Single oral doses of phosphodiesterase inhibitors have demonstrated transient dose-related impairment of colour discrimination (blue/green) using the Farnsworth-Munsell 100-hue test and reductions in electroretinogram (ERG) b-wave amplitudes, with peak effects near the time of peak plasma levels. These findings are consistent with the inhibition of PDE6 in rods and cones, which is involved in phototransduction in the retina. The findings were most evident one hour after administration, diminishing but still present 6 hours after administration. In a single dose study in 25 normal males, 40 mg LEVITRA, twice the maximum daily recommended dose, did not alter visual acuity, intraocular pressure, fundoscopic and slit lamp findings.
PDE5 inhibitors, including LEVITRA, have been shown to increase the QT interval. In a study of the effect of vardenafil on the QT interval in 59 healthy males, therapeutic and supratherapeutic doses of vardenafil and another member of the PDE5 inhibitor class produced minimal increases in the QTc interval. This effect on the QT interval is consistent with that observed with other members of the PDE5 inhibitor class. In a postmarketing study evaluating the effect of combining LEVITRA with another drug of comparable QT effect (400 mg gatifloxacin), it was shown that the drug combination produced an additive QT effect when compared with either drug alone. (See Warnings and Precautions, Drug Interactions.)
Contraindications
Patients who are hypersensitive to this drug or to any ingredient in the formulation or component of the container. For a complete listing, see Dosage Forms, Composition and Packaging.

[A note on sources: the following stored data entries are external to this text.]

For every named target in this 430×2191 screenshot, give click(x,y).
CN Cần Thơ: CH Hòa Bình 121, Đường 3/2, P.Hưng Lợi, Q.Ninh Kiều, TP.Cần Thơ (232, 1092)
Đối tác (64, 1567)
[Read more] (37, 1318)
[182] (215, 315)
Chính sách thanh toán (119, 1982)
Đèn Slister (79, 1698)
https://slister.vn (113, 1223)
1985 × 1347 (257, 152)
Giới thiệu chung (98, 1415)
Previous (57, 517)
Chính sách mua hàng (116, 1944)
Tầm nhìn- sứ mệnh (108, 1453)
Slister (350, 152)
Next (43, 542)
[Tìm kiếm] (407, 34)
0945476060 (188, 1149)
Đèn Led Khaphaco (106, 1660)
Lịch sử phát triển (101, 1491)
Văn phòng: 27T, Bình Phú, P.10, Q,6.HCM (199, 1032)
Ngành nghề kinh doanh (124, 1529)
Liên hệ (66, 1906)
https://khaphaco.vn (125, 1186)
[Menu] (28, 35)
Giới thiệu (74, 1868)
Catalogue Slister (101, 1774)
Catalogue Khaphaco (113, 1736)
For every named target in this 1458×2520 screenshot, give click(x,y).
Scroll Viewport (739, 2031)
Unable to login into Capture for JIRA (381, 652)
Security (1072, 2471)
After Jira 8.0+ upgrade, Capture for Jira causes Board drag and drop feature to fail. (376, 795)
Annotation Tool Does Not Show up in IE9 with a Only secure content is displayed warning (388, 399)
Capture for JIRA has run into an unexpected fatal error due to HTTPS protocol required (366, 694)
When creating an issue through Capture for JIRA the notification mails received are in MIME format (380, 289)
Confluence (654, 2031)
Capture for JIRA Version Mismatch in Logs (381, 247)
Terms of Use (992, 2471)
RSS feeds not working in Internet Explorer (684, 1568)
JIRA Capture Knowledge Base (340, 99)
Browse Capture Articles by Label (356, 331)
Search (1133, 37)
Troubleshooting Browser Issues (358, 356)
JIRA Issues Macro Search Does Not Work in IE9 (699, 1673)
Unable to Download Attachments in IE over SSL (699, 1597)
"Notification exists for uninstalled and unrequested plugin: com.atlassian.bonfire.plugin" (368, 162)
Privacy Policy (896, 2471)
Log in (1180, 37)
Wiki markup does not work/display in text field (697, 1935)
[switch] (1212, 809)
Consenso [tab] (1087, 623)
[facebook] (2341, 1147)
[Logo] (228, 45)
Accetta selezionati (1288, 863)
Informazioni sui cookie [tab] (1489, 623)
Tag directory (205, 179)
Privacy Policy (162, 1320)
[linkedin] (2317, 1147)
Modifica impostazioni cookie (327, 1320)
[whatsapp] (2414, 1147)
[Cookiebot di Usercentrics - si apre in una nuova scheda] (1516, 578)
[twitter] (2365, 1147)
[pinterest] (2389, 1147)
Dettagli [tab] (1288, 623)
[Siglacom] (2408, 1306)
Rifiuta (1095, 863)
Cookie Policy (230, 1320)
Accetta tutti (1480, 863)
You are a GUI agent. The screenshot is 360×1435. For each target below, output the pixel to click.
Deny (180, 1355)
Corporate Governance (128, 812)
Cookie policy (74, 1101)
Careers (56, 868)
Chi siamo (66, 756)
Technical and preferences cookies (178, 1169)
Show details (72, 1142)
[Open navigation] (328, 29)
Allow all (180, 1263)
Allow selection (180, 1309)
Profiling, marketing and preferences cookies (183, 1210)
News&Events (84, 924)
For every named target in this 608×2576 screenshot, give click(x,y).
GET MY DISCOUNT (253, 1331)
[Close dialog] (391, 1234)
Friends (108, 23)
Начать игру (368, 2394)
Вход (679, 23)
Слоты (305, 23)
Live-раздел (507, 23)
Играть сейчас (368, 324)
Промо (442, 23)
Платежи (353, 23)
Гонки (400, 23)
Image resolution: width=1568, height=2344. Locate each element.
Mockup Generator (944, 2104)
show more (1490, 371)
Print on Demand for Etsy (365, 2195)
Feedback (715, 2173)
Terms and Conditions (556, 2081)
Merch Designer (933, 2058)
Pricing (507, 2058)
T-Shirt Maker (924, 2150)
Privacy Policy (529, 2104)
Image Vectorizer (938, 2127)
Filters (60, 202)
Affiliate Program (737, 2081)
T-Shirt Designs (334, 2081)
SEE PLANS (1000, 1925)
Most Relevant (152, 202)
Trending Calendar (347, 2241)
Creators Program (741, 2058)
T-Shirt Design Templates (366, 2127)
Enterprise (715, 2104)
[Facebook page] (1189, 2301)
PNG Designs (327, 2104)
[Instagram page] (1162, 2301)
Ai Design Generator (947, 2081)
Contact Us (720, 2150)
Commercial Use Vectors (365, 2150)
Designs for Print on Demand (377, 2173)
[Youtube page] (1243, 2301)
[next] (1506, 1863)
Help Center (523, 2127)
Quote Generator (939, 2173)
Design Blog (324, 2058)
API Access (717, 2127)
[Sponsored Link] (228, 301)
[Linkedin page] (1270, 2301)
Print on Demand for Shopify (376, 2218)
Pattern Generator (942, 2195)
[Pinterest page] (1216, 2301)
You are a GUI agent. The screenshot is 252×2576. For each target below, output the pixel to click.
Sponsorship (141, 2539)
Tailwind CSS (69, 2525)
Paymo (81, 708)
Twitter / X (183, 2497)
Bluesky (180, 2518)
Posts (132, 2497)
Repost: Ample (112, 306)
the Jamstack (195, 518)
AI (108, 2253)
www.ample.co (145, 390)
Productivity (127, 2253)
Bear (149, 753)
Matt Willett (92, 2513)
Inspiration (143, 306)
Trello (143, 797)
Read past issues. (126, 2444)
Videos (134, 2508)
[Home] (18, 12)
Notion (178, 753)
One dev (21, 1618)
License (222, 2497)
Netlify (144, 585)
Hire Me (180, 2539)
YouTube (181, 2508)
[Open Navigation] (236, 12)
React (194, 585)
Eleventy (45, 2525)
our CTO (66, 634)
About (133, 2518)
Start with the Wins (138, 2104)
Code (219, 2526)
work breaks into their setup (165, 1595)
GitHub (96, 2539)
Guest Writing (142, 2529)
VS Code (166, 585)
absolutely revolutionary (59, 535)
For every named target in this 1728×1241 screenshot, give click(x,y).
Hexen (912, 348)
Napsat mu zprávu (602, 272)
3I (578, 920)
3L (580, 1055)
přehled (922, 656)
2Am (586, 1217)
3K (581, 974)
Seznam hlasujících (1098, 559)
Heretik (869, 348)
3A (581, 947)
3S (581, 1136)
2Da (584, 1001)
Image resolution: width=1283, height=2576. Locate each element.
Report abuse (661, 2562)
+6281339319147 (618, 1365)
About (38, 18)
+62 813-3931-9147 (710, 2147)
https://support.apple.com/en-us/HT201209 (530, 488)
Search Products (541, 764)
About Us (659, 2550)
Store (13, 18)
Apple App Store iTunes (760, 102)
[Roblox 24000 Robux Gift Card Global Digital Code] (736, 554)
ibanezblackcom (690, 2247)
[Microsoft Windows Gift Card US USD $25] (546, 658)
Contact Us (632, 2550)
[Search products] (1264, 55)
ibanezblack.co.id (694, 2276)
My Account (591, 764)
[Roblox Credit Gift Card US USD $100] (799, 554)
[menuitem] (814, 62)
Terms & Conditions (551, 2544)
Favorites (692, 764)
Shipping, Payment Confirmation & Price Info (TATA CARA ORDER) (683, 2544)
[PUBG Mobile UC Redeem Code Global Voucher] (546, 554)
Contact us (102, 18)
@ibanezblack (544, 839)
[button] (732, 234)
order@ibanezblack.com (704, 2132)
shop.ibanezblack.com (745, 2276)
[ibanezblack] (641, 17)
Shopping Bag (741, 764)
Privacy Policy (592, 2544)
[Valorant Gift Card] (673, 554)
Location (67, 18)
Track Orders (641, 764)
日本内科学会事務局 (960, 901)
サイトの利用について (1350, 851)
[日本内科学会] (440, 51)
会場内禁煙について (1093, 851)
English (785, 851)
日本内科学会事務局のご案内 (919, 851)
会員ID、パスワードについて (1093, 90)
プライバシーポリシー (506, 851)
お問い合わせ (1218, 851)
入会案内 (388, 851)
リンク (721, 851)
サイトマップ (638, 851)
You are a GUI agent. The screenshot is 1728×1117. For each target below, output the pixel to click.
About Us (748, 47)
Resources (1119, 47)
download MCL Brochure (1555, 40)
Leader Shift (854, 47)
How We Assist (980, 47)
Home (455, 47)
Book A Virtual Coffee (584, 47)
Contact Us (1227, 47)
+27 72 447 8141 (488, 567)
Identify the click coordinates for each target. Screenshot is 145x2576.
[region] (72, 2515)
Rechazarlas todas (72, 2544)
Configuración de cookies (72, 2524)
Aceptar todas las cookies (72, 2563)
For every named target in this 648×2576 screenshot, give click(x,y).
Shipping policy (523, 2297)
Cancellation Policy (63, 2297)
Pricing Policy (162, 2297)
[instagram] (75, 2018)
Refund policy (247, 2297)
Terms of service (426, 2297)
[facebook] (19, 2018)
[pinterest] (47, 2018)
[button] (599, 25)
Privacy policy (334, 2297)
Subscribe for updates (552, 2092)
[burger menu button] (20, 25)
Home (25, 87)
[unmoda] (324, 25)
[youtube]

Consistent with the effects of PDE5 inhibition on the nitric oxide/cyclic guanosine monophosphate pathway, PDE5 inhibitors may potentiate the hypotensive effects of nitrates, and therefore coadministration of LEVITRA (vardenafil hydrochloride) with nitrates and nitric oxide donors is contraindicated.
In a patient prescribed vardenafil hydrochloride, where nitrate administration is deemed medically necessary in a life-threatening situation, at least 24 hours should have elapsed after the last dose of vardenafil hydrochloride before nitrate administration is considered. In such circumstances, nitrates should only be administered under close medical supervision with appropriate hemodynamic monitoring.
Concomitant use of vardenafil hydrochloride with indinavir, ritonavir, ketoconazole, or itraconazole is contraindicated, as they are potent inhibitors of CYP3A4 (see Warnings and Precautions and Dosage and Administration).